他们走到旧日大道上,这条路从白河一直向北,白河是曼埃瑟兰河从戴文骑到伊蒙村那一段的称呼。终于,他们在牧场上看见了绵羊,羊群的规模非常大,仿佛是十几户人家的羊集中在一起,每一个羊群会有十名牧羊人看守,其中半数是成年人。带长弓的牧羊人看着他们大声歌唱从身边经过,都觉得有些莫名其妙。

佩林不知道自己现在这个样子在伊蒙村出现会引起什么样的反应,他能感觉到其他两河人也和他有着同样的担心,歌声渐渐变得低沉,最后消失了。

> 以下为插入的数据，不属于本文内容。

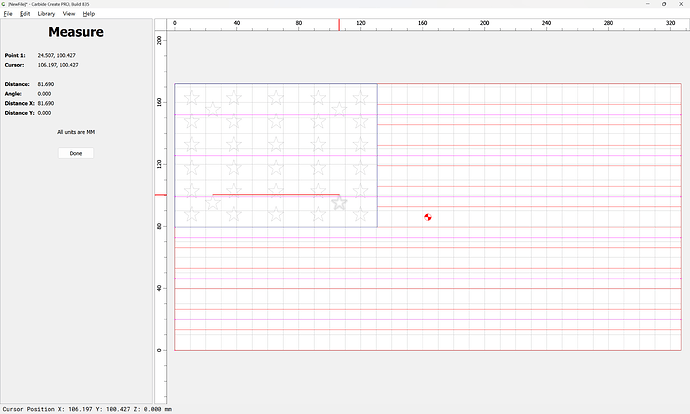Open the View menu
The height and width of the screenshot is (414, 690).
pyautogui.click(x=68, y=14)
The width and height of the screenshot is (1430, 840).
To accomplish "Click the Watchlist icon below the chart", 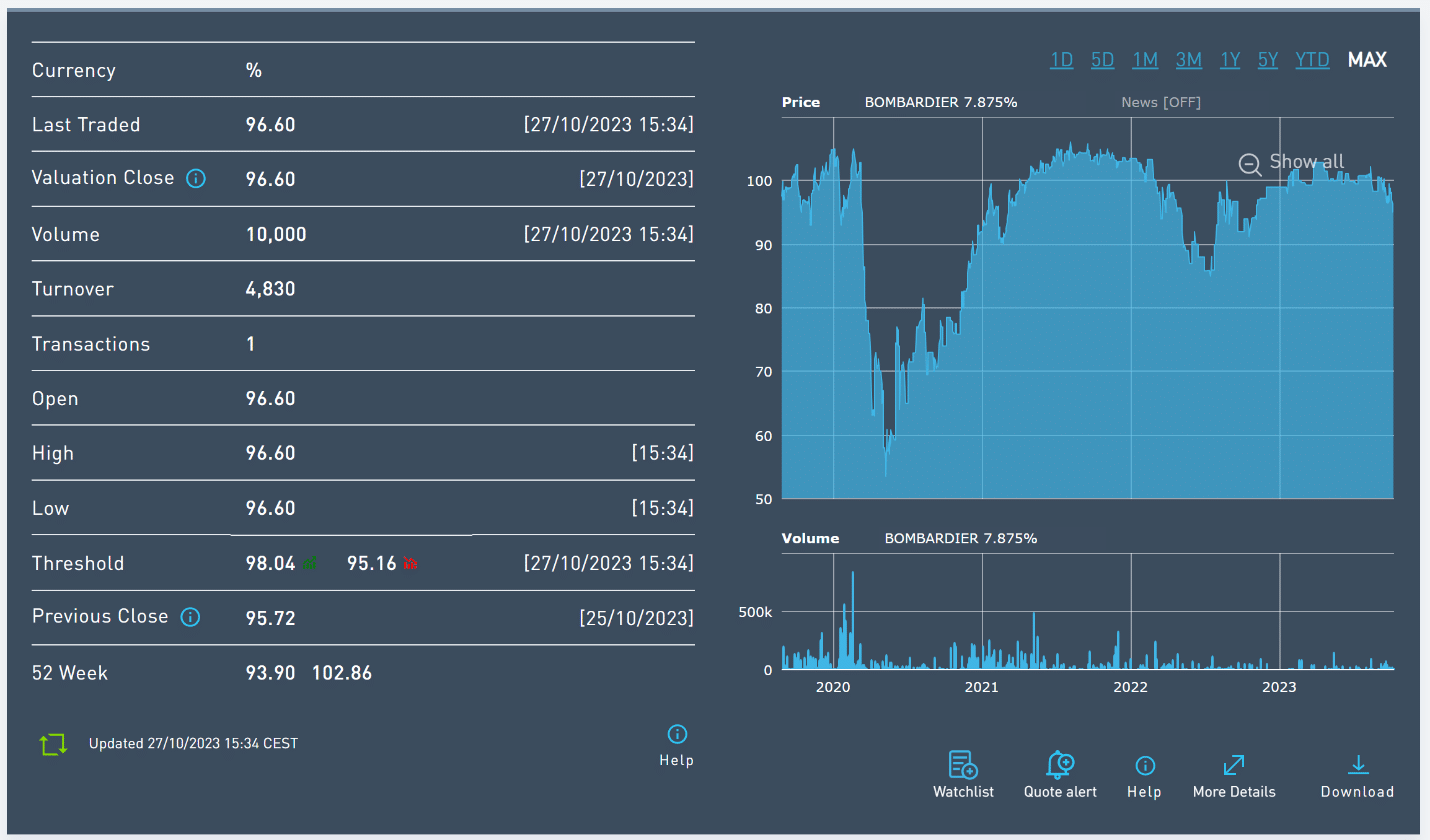I will click(x=963, y=765).
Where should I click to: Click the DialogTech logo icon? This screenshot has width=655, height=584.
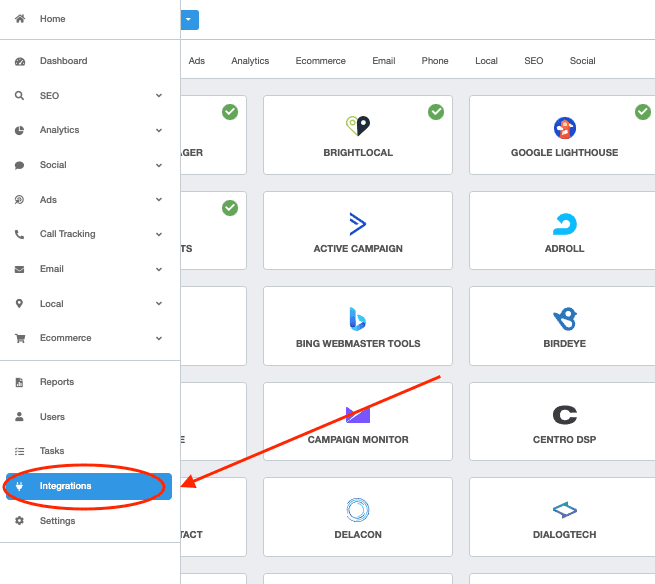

靠近村子的树木和篱笆都消失了,人们将它们全部清理、拆除掉。伊蒙村最西边的房子曾经是和水林边缘的树木混杂在一起的,在房屋之间的橡树和羽叶木被保留了下来,但现在森林的边缘已经退到了五百步以外的地方——这是长弓的射程。树林里还传来砍树的声音,人们正将平地的范围进一步拓展。一排又一排齐腰高的树桩顶部被削尖,以同样的角度埋在村子周围,形成一道有锋利边缘的栅栏,只有进村的路还敞开着。一些男人像站岗般站在栅栏后面的空地上,他们有的穿着几片古老的铠甲,或是缝着生锈钢片的皮背心,有的带着有凹痕的老钢帽。他们的武器是猎野猪用的长枪、从阁楼里翻出来的旧戟,或者是装在长杆上的镰刀。其他男人和男孩都拿着弓站在茅草屋顶上,看见佩林一行人走过来,屋顶上的人纷纷向下面大声喊话。